Batizada de “Anilha Profana”, a operação mobilizou cerca de 60 policiais civis de Joinville e de outras regiões de Santa Catarina. Ao todo, foram cumpridos 16 mandados de busca e apreensão.
Durante a ação, os policiais apreenderam três psitacídeos, duas araras-canindé e um papagaio-verdadeiro, além de diversas aves passeriformes.
Segundo a Polícia Civil, equipes que cumpriam mandados em imóveis de tutores de psitacídeos receberam documentos falsos, entre eles notas fiscais e certificados de origem utilizados para tentar comprovar a procedência legal das aves. Em razão da apresentação desse material, duas mulheres e um homem foram presos em flagrante.
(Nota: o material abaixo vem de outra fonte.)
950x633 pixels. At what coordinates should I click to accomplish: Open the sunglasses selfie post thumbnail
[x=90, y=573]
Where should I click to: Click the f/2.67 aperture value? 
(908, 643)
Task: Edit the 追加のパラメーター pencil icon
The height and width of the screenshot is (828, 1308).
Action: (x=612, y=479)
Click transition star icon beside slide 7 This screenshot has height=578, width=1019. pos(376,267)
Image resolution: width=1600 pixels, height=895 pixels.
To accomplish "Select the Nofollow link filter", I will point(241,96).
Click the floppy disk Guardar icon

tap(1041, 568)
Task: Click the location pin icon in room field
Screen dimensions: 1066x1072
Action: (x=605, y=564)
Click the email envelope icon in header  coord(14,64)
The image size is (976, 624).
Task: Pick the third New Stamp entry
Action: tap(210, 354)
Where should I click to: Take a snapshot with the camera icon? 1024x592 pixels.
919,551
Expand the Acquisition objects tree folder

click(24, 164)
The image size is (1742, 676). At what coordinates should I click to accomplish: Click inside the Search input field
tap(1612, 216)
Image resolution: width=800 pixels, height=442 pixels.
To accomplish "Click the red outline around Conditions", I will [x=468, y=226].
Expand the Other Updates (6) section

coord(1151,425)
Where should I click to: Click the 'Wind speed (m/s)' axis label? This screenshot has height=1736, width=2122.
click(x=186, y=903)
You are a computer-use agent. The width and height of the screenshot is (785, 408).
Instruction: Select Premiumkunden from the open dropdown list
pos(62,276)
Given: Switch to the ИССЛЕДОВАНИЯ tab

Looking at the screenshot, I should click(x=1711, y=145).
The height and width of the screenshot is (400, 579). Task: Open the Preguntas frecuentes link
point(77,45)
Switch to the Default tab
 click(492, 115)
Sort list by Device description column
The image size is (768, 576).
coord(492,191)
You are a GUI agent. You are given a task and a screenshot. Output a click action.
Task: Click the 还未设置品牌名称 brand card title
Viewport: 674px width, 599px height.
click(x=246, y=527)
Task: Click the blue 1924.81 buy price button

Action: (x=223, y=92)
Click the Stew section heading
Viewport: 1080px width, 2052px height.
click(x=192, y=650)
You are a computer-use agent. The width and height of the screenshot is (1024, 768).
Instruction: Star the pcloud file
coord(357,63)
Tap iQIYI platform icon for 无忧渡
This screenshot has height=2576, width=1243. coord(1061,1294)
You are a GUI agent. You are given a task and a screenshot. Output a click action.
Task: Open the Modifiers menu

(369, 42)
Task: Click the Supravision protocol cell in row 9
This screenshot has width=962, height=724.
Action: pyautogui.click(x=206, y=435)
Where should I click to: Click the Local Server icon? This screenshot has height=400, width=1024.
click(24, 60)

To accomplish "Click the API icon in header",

Principal investigado teve imóvel sequestrado
A prisão preventiva foi cumprida contra o principal alvo da investigação, apontado pela Polícia Civil como responsável pelo comércio ilegal de animais silvestres e pela venda de documentos fraudulentos para dar aparência de legalidade a animais retirados da natureza.
De acordo com a investigação, o suspeito já havia sido preso anteriormente pela Delegacia de Proteção Animal por envolvimento com o tráfico de animais silvestres em Joinville e região. A Polícia Civil também informou que ele possui antecedentes criminais por roubo no estado de São Paulo.
Além da prisão preventiva, o Juízo das Garantias de Joinville determinou o sequestro de um imóvel pertencente ao investigado.
A investigação continua para identificar outros possíveis integrantes do grupo criminoso, especialmente envolvidos na comercialização de anilhas falsificadas e na documentação irregular de animais silvestres.
Os presos foram encaminhados ao sistema prisional, onde permanecem à disposição da Justiça.